__What you are asked to do__: Pull out each line of the records holding the string "agent".

__Material for the task__:
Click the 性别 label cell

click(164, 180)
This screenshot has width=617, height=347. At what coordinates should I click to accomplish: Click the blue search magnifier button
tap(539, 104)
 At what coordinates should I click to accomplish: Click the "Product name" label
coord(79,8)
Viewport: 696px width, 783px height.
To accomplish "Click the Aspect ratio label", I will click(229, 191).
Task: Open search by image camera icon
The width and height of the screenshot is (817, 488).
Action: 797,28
---
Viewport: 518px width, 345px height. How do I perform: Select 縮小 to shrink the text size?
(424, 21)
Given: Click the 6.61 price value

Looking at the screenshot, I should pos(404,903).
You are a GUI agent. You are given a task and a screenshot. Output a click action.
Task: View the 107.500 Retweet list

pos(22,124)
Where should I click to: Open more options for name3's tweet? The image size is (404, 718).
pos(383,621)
==
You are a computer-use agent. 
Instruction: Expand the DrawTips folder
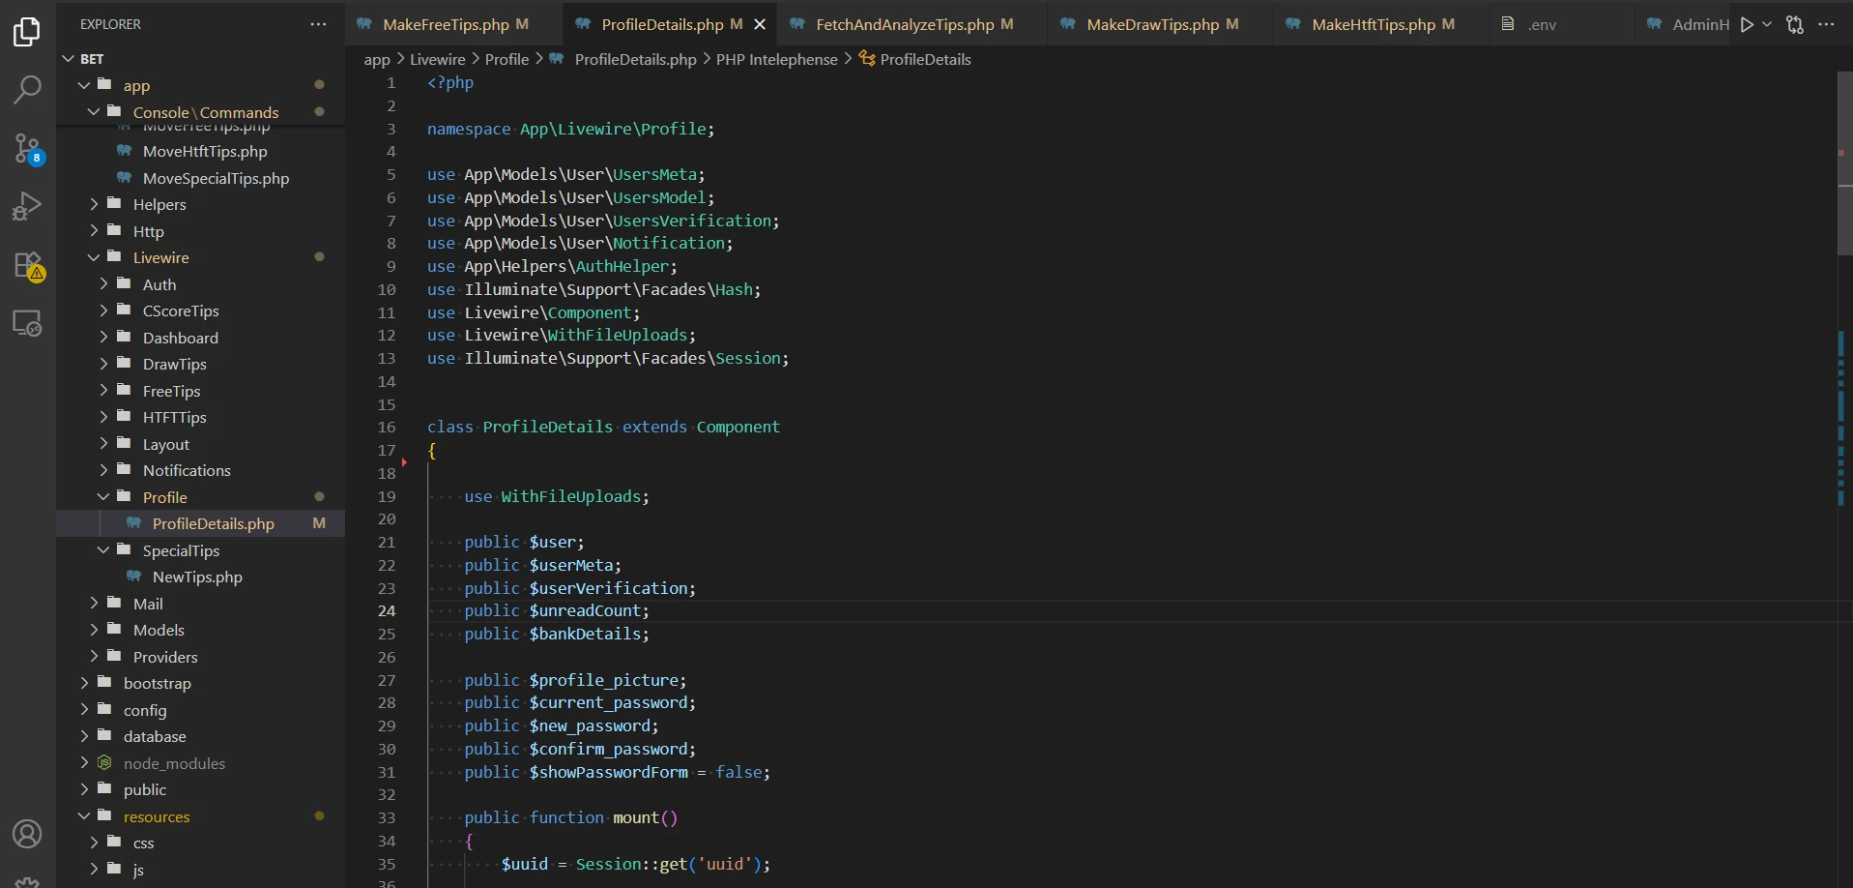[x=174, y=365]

__Answer__:
You are a GUI agent. You are given a task and a screenshot. Output a click action.
You are a computer-use agent. 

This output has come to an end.